Pastor Huey Reynolds was a Metropolitan Missionary in Birmingham and served as Pastor of the United Methodist Church in South Five Point Heights from 2000 to 2005.

In the fall of 2005, he traveled to the Balkans with Temple Emanu-El Rabbi Jonathan Miller, South Highland Presbyterian Pastor Ed Hurley, and other Christian pastors. They visited the mass graves, met with the priests of Bosnia, and took some intense adventures.

Reynolds said: "We let a Bosnian drive a bus into Serbia, and the guards got on the bus at midnight." "We survived."

When they returned, they compiled the "Ten Principles of Community Life."

Reynolds spent most of his five years as a Methodist pastor in rural and medium-sized towns in Alabama.

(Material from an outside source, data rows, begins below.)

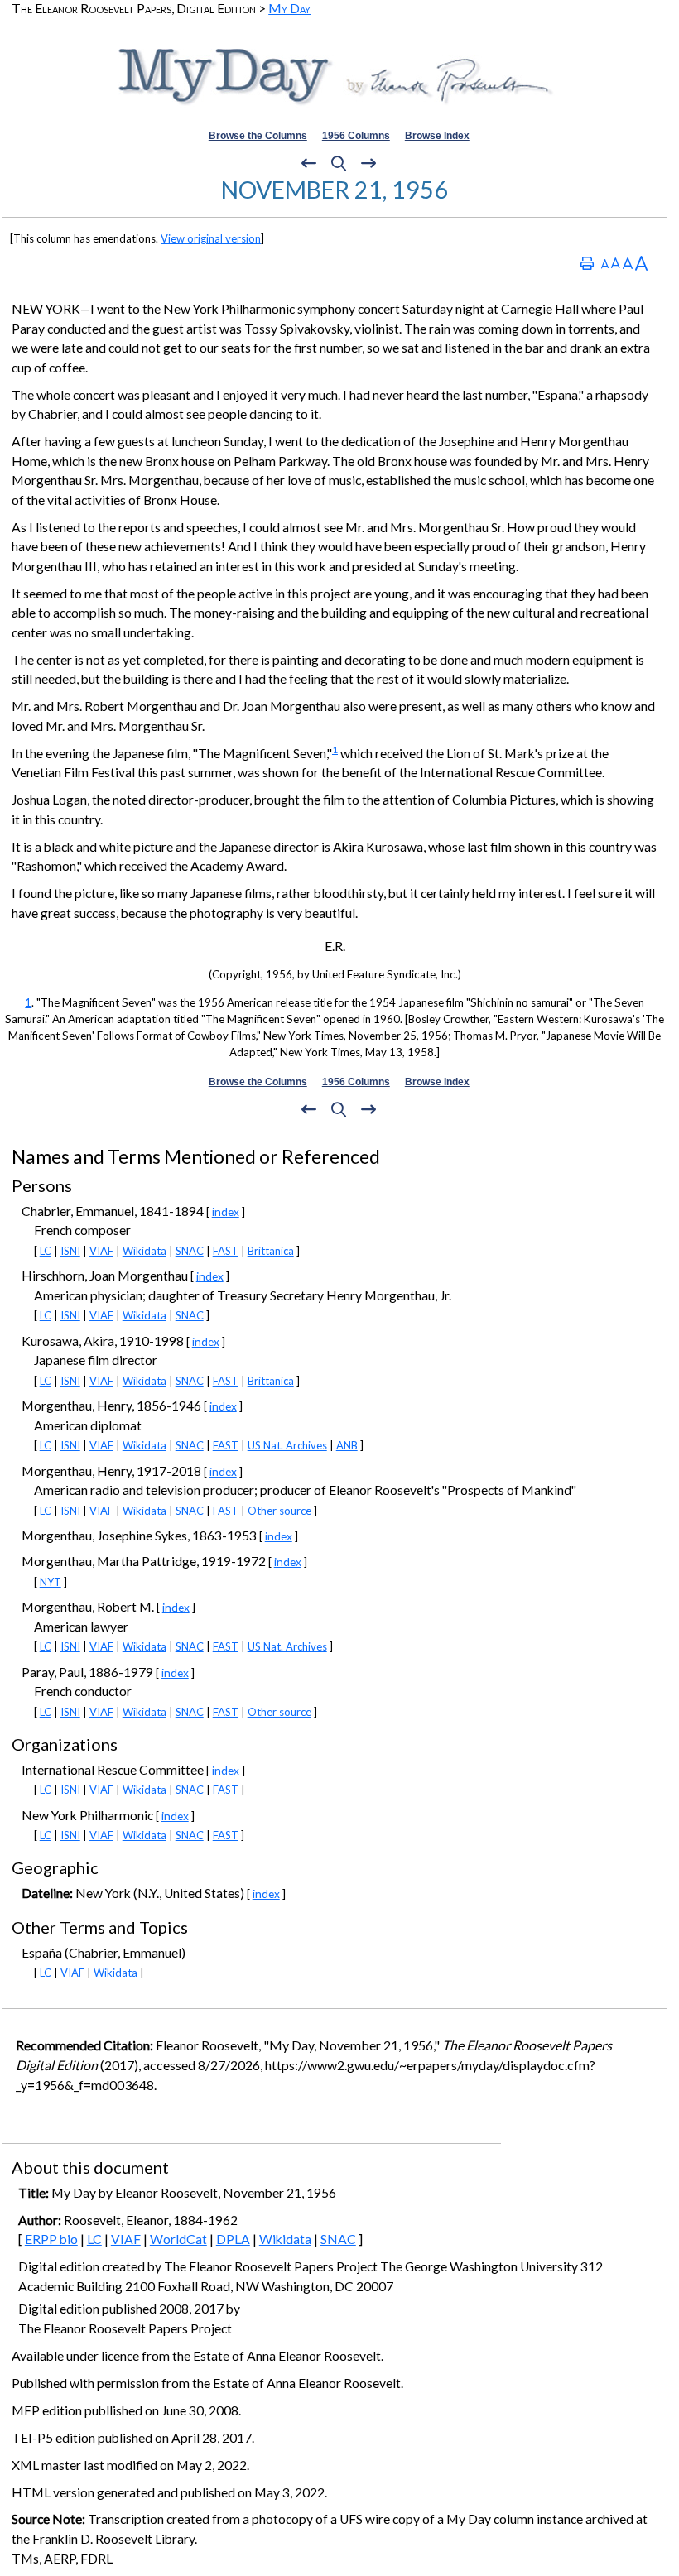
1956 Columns (356, 136)
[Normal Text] (615, 263)
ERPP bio (51, 2239)
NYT (50, 1581)
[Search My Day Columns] (338, 164)
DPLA (233, 2239)
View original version (211, 238)
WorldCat (178, 2239)
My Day (289, 8)
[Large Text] (628, 263)
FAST (225, 1250)
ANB (347, 1445)
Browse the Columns (258, 136)
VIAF (101, 1250)
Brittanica (271, 1250)
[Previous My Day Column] (308, 164)
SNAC (190, 1250)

After this week, he will be sitting on a John Deere tractor on the Clay County Farm instead of standing behind the pulpit.

It feels like home.

Reynolds grew up in Wedowee and Lineville. He will return to that area and retire to a house by the lake.

His career as a minister started in that rural area.

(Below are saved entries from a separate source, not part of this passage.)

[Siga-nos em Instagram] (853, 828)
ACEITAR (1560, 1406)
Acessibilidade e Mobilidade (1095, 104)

In 1973, he was appointed as the United Methodist Church of Bethlehem and Marvin.

He said: "I am a high school student." "I study on the job."

From 1974 to 1975, he preached at Liberty Hill, Shady Grove, Liberty Church.

In 1976, he moved to the United Methodist Church, which is now a church in Chelsea Park, received a degree from Birmingham Southern College and a master's degree from Emory University's Kandler Theological Seminary.

In 1981, he returned to Vedovich to serve where his father had been a missionary.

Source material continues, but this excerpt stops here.